## WHAT TO WORK ON
Copying exactly, give the lines in the material below from the one with "Dichiarazione di accessibilità (94, 2530)" to the one with "Servizi on-line (281, 172)", ends included, and nothing besides.

## DATA FOR REVIEW
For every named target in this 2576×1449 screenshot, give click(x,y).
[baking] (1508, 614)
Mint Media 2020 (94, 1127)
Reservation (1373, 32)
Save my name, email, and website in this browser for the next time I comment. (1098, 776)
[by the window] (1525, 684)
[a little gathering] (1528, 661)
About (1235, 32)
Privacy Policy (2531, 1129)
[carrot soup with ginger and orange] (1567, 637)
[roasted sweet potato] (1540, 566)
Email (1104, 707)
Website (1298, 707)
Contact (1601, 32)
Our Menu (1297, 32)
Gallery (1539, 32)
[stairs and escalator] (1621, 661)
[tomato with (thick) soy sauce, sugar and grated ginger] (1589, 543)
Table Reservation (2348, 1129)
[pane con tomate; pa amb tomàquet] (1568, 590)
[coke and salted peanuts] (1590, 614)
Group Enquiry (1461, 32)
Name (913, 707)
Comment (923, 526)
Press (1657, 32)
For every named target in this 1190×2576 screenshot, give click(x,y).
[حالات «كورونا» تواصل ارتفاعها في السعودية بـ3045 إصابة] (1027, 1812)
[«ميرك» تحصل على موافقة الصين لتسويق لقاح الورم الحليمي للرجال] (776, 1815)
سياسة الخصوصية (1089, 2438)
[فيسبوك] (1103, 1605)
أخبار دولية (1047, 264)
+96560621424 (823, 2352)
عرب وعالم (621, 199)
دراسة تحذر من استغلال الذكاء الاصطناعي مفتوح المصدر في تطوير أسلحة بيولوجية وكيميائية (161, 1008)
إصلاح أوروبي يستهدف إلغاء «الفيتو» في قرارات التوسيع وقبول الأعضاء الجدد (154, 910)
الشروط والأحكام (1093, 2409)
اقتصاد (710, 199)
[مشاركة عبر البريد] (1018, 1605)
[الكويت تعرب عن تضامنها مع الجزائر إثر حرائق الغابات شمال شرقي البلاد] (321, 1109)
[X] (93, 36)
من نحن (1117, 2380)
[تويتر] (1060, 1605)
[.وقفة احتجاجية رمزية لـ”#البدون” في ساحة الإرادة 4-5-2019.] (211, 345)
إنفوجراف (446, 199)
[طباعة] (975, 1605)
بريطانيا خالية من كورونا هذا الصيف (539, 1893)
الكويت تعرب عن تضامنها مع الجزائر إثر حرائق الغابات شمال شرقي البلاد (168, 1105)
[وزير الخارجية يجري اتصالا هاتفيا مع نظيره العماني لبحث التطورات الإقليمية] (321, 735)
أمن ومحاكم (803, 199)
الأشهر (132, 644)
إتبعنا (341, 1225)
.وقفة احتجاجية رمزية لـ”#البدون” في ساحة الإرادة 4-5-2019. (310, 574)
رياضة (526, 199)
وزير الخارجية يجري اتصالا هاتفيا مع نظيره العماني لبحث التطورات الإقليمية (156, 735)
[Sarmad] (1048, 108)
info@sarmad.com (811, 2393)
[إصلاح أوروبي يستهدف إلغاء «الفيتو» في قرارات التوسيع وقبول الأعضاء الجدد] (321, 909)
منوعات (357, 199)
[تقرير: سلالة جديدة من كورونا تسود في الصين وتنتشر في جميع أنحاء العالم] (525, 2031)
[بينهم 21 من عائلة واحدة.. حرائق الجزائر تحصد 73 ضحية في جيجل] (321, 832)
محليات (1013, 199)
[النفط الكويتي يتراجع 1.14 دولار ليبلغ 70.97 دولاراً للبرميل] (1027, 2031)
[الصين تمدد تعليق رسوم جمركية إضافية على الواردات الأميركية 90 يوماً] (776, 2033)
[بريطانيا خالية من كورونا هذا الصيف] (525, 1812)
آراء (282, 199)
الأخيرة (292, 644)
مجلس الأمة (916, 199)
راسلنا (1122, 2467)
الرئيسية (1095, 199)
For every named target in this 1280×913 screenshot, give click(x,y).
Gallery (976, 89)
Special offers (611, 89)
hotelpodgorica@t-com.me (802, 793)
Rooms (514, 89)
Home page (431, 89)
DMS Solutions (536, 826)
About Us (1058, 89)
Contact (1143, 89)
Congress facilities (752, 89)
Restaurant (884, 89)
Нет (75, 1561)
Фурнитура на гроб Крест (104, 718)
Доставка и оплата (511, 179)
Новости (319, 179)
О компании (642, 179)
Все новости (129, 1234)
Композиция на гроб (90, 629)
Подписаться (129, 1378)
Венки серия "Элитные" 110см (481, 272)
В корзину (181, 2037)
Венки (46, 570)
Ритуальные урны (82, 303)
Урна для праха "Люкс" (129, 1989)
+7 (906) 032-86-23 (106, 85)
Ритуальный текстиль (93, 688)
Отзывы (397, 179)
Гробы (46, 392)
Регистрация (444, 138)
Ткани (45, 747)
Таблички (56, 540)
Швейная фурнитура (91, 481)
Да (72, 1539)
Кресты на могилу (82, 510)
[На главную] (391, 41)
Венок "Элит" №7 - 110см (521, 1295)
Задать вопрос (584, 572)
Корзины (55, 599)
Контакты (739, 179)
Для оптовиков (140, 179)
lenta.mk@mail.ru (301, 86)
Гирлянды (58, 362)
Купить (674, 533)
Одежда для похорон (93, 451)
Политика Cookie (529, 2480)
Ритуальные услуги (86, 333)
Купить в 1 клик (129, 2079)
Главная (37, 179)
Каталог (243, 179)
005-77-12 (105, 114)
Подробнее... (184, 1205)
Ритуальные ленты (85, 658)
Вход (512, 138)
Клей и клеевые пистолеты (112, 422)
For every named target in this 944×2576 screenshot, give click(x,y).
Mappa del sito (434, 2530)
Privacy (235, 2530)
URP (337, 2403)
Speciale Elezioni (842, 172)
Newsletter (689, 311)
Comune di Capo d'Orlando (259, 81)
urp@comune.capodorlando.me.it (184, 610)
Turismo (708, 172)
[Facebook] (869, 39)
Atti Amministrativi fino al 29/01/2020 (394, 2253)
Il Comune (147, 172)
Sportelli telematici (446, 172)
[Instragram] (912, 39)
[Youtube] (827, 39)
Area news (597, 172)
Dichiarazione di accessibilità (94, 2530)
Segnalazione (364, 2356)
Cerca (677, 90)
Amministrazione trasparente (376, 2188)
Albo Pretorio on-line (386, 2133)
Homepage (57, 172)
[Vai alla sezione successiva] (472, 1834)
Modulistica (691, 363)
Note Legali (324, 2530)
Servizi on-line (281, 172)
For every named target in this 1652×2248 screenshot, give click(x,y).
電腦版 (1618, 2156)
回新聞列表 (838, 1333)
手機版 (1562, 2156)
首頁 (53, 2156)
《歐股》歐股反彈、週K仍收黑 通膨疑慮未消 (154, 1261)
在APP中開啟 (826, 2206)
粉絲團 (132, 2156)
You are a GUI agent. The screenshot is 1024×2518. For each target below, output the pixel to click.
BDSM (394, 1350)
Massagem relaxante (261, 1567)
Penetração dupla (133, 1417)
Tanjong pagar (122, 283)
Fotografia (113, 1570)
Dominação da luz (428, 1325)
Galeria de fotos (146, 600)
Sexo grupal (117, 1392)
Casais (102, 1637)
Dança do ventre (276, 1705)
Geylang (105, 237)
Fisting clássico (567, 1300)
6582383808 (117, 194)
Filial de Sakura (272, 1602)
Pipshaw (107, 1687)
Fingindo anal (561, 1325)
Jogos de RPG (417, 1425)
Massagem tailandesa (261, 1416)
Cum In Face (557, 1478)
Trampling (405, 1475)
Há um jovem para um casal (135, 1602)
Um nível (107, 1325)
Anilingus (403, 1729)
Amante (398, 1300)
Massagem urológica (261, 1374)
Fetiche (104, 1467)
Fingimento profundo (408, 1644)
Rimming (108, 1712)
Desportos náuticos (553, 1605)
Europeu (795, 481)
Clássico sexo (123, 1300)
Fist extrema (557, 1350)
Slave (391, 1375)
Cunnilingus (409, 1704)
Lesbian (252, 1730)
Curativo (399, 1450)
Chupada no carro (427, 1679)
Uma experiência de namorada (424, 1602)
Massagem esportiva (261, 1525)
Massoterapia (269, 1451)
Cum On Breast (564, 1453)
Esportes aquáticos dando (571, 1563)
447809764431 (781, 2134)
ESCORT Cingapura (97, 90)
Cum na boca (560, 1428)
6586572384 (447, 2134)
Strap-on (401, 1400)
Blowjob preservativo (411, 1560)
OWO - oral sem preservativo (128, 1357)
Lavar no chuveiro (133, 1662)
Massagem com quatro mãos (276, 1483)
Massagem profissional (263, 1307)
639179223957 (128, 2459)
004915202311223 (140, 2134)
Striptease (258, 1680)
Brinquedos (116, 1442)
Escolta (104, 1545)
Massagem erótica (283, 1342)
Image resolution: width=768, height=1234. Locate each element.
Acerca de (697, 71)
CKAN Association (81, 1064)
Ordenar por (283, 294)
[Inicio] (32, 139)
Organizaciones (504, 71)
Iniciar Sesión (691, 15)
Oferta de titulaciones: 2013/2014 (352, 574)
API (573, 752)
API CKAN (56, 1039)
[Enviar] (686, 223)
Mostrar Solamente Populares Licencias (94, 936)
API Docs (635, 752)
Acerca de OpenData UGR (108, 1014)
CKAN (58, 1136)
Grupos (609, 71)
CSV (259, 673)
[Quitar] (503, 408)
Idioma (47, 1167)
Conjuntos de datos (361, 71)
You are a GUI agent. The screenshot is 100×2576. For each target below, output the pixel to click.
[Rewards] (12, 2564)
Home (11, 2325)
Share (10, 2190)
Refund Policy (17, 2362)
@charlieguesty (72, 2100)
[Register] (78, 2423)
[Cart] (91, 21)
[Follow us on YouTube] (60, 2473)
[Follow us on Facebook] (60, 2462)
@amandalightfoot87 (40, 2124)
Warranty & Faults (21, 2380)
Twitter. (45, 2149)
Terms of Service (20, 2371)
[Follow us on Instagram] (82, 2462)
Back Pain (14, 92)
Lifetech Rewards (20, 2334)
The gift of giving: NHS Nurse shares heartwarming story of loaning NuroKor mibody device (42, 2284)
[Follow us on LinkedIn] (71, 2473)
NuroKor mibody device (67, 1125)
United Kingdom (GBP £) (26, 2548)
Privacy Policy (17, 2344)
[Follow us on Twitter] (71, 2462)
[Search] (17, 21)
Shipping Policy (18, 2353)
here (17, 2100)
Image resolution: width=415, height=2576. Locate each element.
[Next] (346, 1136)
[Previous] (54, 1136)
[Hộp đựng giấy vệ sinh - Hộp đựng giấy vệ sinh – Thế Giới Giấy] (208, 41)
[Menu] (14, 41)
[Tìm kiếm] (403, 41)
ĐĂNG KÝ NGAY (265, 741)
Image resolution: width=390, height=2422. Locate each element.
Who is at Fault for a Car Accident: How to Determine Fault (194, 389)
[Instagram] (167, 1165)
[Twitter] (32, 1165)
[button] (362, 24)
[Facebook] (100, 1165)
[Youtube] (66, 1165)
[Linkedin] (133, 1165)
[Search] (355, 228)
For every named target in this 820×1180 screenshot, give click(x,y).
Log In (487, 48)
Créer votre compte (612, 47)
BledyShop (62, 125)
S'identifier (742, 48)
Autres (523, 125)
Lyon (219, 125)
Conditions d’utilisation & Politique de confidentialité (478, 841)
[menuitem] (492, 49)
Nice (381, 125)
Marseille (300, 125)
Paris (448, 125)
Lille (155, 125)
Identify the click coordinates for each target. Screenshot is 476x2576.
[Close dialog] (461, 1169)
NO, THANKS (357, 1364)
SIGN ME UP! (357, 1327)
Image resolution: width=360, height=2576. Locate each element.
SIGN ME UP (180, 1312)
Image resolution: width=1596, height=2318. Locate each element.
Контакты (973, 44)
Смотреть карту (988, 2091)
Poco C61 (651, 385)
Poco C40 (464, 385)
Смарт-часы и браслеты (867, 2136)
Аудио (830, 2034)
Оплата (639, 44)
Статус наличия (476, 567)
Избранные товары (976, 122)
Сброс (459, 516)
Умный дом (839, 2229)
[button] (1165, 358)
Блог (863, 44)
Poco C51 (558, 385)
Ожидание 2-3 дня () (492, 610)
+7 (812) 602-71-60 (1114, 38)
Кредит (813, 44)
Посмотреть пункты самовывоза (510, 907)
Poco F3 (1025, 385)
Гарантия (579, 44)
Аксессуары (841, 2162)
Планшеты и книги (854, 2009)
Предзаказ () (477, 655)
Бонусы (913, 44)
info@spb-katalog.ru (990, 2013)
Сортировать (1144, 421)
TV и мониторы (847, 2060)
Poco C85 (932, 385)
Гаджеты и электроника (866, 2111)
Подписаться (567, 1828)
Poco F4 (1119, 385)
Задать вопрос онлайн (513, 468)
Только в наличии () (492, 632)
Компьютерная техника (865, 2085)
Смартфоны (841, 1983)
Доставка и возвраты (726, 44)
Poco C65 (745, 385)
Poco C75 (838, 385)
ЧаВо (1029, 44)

## WRITTEN ANSWER
Dichiarazione di accessibilità (94, 2530)
Segnalazione (364, 2356)
Cerca (677, 90)
Amministrazione trasparente (376, 2188)
Albo Pretorio on-line (386, 2133)
Homepage (57, 172)
[Vai alla sezione successiva] (472, 1834)
Modulistica (691, 363)
Note Legali (324, 2530)
Servizi on-line (281, 172)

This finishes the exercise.